You give the standard erroneous government argument that Safety Code 6 protects the public, since ‘only thermal radiation can be harmful.’ May I again draw your attention to the EMF Portal link, which lists 244 epidemiological studies of the effects of low and RF radiation on children? That’s epidemiological studies on real-life children, not on a six-foot non-living dummy with a head filled with water. As well, may I point out a link within the link you provided on the MOBI-KIDS study – a study you admit is partially funded by the Canadian Wireless Telecommunications Association? (I suspect the results you would find from this group and similar industry groups are “weighted” far more heavily than independent studies in the government’s decision.) In spite of this clear conflict of interest, the link within your link refers to the findings of the US National Toxicology Program, which were so important that the findings were made public long before the experiment is due for completion:
An important study found an increased risk of glioma and of schwannoma of the heart in relation to exposure to mobile phone radio frequencies.

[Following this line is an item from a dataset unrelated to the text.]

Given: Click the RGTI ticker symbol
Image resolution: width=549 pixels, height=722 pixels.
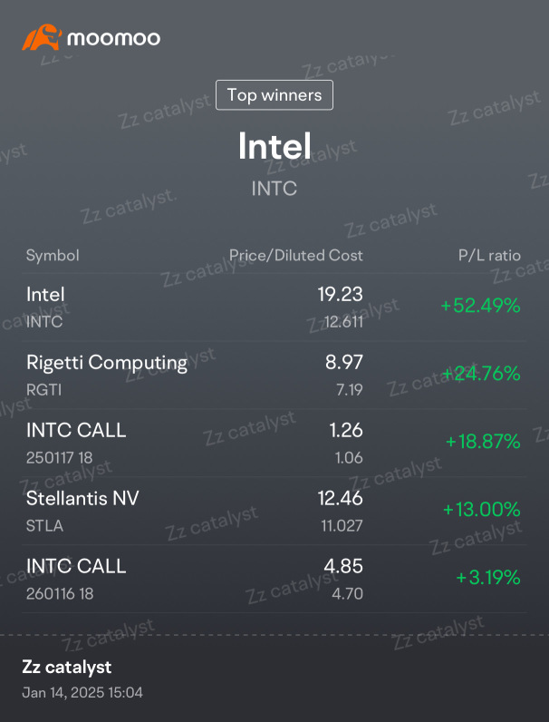Looking at the screenshot, I should (x=43, y=389).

This finding ( http://www.crealradiation.com/index.php/en/news/ge ) is a game-changer in that it refutes the long-held argument that non-ionizing, non-thermal radiation such as that from cell phones cannot possibly cause cancer. Indeed it can. How can you state there is no evidence of increased brain tumours associated with cell phone use when there [is] no national database of brain cancers at all?

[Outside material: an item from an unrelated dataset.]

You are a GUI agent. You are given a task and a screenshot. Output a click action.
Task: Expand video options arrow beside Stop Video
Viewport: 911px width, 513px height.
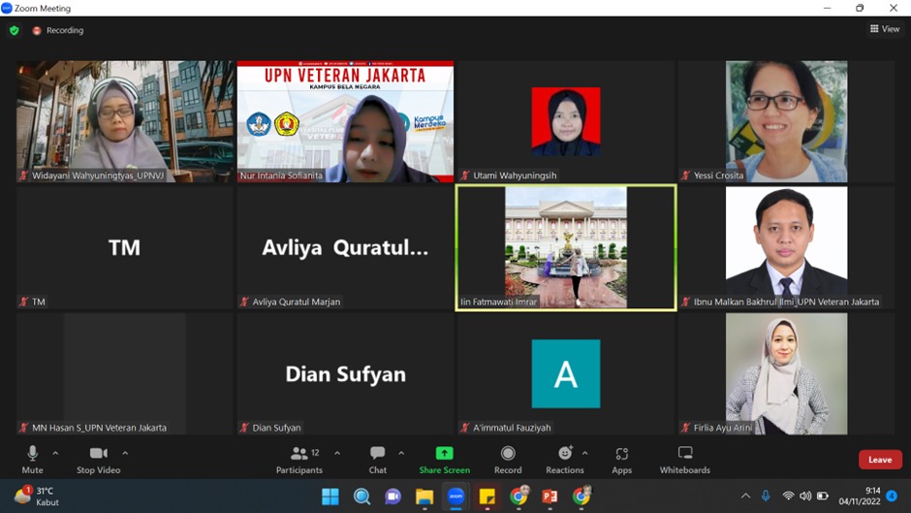click(x=125, y=453)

How much of a danger RF-EMF from cell phones and other wireless devices presents to public health is, of course, open to speculation – that is, until it is proven to be a public health catastrophe. Given the direction in which solid research is increasingly pointing, surely the Precautionary Principle should be applied: warnings printed on cell phones similar to the warnings on cigarette packages; mandated hard-wired Ethernet connections instead of Wi-Fi in schools, hospitals, libraries and other public places; the replacement of mandated wireless “smart” electrical and water meters with safe analog meters; local (citizen) control over the number and placement of cell towers; etc.

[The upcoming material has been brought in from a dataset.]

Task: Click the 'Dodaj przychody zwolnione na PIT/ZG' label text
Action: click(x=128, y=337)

May I remind you of the example of Dr. Frances Oldham Kelsey, a medical officer in the US Food and Drug Administration in the 1960s. Despite relentless heavy pressure from drug manufacturing companies to approve the drug Thalidomide for morning sickness, and in spite of the fact that Thalidomide had already been approved seemingly without harm in dozens of other countries, including Canada, Dr. Kelsey looked at the actual facts and remained unconvinced that the drug was safe. She never did approve it, so it never became available in the US. As a result of her integrity and courage, untold numbers of babies and their families in the US were spared the tragedy of being born with missing or deformed limbs.
In Canada, due to the lack of will of the government of the time to look at the facts instead of listening to industry propaganda and letting themselves off the hook by rationalizing that “it’s already widespread,” we are still compensating victims of Thalidomide 50 years later.
As a doctor yourself, I hope that you will take time to research the ramifications of RF-EMF personally, and follow the example of Dr. Kelsey.